Vellmar: Aufruf zur "Massenparty" via Instagram folgten nur Wenige

Wenig Resonanz hat der Aufruf zu einer "Massenparty" über das soziale Netzwerk "Instagram" am Vellmarer Skaterplatz für den Samstagabend gefunden.

Vellmar. Viele Jugendliche waren einsichtig und entschlossen sich, dem Aufruf zu einer solchen Feier lieber fern zu bleiben, offenbar auch aufgrund der vorher gezeigten Initiative und des gemeinsamen Appells von Stadt und Polizei. Nur einige Wenige hatten scheinbar dennoch den festen Entschluss, eine Party stattfinden zu lassen, bei der der "Veranstalter" im Vorfeld offen zur "Eskalation" aufgerufen hatte. Diese Absicht zeigte sich dann auch später am Abend, als Beamte des Polizeireviers Nord bei einem 16-Jährigen aus Kassel neben einer Flasche Hochprozentigem und rund einem Kilogramm "Böllern" zudem ein verbotenes Butterflymesser fanden. Er musste die Beamten anschließend zur Dienststelle begleiten. Das Messer und die Böller stellten sie sicher, den Schnaps durfte seine Mutter in Empfang nehmen, als sie ihren Sohn am Abend vom Polizeirevier abholen musste. Der 16-Jährige muss sich nun wegen Verstoßes gegen das Waffengesetz verantworten - eine Straftat, die möglicherweise zu einem Stolperstein bei der späteren Berufswahl werden könnte.

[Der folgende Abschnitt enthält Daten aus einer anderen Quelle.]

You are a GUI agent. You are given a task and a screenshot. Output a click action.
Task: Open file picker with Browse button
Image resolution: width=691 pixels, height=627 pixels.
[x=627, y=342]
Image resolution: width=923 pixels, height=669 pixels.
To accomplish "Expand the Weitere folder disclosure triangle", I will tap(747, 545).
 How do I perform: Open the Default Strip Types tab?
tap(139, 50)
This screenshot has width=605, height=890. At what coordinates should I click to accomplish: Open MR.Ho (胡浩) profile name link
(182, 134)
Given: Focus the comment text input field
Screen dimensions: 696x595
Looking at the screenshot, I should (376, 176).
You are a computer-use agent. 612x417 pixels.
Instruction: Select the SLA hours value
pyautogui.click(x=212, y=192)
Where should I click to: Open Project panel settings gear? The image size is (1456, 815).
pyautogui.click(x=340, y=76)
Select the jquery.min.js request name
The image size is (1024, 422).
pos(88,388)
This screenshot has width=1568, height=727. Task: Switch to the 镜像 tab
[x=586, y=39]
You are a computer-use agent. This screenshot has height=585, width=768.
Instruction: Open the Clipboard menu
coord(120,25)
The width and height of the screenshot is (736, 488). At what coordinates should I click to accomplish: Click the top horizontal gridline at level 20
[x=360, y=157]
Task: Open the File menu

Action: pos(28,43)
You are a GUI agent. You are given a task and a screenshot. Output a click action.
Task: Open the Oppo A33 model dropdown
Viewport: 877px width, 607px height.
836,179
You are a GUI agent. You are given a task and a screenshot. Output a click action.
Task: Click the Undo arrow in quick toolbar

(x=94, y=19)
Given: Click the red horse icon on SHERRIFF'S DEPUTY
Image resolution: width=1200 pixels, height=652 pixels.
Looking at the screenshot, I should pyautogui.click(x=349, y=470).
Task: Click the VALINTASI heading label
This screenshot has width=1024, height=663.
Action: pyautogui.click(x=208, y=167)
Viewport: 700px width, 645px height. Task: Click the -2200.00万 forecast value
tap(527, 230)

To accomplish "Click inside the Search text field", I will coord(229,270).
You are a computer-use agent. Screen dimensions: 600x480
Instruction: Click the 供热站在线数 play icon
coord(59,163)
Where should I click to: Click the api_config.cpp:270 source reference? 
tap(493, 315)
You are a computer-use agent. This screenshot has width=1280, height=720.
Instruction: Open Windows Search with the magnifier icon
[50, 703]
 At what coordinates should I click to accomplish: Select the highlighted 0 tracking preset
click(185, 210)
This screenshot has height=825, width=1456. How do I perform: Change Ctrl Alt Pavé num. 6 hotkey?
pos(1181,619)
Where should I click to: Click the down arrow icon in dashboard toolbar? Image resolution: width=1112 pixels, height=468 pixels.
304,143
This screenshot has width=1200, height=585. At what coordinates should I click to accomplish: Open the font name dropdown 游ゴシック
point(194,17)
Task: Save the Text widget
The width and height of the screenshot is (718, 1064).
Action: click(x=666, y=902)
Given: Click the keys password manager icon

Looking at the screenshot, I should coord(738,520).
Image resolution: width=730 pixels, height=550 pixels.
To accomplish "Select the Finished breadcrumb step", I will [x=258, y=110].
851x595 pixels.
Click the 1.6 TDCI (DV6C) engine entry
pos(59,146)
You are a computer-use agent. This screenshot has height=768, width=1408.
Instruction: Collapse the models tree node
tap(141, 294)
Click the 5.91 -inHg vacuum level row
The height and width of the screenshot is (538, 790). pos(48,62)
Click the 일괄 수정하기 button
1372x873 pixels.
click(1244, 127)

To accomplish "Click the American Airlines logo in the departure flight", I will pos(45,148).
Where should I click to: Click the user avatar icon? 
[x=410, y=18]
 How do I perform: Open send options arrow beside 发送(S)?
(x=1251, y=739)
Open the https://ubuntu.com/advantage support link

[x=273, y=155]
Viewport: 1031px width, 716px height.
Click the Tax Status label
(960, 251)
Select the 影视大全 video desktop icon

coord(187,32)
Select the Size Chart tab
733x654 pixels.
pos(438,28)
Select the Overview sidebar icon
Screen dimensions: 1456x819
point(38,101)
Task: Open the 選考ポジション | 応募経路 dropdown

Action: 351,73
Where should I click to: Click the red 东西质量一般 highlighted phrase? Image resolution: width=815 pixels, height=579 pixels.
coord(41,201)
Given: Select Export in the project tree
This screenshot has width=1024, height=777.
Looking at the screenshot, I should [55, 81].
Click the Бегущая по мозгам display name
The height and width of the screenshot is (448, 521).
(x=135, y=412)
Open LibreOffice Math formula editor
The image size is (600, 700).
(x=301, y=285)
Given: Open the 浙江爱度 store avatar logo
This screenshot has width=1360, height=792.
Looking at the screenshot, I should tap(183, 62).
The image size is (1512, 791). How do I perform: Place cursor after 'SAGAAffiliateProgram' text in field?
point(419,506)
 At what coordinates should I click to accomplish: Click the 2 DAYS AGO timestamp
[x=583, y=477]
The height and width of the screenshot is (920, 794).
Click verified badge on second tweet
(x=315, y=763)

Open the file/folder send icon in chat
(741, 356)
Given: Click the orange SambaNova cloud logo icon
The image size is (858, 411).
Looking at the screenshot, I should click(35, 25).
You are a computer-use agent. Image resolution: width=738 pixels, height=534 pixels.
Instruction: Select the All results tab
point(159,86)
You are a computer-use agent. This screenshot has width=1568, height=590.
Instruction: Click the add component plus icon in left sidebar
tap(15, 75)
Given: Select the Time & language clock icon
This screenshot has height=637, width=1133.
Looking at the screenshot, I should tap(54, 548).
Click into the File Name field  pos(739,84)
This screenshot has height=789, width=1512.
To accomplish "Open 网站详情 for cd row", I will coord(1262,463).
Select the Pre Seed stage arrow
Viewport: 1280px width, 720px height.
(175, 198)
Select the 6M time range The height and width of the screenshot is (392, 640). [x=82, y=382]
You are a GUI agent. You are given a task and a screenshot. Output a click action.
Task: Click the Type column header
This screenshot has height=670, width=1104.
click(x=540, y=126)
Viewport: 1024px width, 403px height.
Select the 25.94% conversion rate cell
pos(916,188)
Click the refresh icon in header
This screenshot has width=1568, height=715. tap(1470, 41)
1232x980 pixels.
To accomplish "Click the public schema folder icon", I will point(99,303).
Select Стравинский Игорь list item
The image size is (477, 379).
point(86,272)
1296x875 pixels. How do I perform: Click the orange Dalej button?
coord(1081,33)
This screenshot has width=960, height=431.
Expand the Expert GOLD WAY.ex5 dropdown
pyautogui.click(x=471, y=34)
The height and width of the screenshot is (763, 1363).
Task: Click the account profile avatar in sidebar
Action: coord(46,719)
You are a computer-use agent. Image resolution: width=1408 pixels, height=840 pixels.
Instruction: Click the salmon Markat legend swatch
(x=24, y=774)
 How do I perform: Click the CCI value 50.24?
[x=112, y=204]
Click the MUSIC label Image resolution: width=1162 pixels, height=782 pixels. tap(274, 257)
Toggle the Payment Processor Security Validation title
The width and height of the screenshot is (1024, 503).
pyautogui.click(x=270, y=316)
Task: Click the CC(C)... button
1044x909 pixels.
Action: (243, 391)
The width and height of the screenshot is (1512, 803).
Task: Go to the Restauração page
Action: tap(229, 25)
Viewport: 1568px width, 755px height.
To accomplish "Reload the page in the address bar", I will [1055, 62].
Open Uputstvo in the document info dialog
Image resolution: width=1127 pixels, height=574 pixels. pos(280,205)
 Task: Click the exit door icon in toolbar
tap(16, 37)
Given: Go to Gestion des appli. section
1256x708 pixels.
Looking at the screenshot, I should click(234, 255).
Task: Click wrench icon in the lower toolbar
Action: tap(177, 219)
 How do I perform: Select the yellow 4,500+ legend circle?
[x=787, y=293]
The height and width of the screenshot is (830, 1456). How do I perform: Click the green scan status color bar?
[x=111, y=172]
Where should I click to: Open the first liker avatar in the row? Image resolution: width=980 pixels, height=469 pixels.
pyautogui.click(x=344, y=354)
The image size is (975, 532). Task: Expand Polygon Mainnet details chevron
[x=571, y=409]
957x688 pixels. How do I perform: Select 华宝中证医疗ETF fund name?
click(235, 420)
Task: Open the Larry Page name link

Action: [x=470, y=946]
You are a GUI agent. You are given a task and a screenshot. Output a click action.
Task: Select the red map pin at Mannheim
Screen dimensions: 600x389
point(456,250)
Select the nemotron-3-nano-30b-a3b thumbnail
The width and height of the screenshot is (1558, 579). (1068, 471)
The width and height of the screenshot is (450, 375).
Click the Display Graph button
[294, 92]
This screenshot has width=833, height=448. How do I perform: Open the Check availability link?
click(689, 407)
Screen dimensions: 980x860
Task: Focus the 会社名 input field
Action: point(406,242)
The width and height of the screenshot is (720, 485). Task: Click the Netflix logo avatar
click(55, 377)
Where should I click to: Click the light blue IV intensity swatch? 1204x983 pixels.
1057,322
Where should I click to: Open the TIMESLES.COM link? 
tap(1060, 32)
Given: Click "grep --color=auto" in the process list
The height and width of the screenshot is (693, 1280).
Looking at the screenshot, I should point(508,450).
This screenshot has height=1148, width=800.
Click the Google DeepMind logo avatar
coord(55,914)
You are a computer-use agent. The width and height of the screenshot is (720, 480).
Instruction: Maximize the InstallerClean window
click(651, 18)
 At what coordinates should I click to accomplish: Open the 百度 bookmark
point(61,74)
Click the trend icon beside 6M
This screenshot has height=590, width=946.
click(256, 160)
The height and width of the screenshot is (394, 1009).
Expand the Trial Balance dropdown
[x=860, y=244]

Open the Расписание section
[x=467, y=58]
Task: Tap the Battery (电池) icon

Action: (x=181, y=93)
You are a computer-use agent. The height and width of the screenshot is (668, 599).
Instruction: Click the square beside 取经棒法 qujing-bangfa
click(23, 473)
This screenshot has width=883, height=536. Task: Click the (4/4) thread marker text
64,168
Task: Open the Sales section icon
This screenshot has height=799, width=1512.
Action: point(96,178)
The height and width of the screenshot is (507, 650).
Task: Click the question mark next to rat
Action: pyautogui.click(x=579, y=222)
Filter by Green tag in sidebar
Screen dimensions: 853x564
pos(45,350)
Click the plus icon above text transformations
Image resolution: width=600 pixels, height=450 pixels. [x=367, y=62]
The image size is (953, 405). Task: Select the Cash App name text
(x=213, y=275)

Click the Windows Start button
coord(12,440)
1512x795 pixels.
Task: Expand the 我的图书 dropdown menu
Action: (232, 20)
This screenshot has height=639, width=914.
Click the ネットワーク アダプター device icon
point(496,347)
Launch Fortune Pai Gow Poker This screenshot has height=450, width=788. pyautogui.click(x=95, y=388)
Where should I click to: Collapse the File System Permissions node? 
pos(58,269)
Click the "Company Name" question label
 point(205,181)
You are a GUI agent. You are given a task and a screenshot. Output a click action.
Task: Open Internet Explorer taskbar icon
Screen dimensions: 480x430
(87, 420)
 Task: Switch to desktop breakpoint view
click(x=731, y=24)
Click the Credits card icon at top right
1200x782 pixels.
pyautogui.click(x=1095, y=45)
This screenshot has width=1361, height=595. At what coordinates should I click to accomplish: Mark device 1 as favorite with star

Stadt und Polizei in enger Zusammenarbeit

Um die Jugendlichen vor Ort über die vermutlich nicht bedachten Folgen einer nicht angemeldeten und eskalierenden Massenparty aufzuklären und eine solche an öffentlichen Orten zu verhindern, waren mehrere Mitarbeiter der Stadt Vellmar und Beamte des Polizeireviers Nord am Abend gemeinsam vor Ort im Einsatz. In enger Zusammenarbeit nahmen sie die Wenigen in Empfang, die sich dennoch am Skaterplatz zu diesem Zweck einfinden wollten. Die Jugendlichen wurden auf die gesetzlichen und gefahrenabwehrrechtlichen Bestimmungen hingewiesen. Auch die Versuche der "anonymen Veranstalter", die Massenparty spontan zu einem Vellmarer Einkaufsmarkt zu verlagern, traf die Polizei nicht unvorbereitet. Dort konnte eine unangemeldete und eindeutig nicht im Einverständnis der Verantwortlichen des Marktes liegende "Party" später am Abend ebenfalls verhindert werden.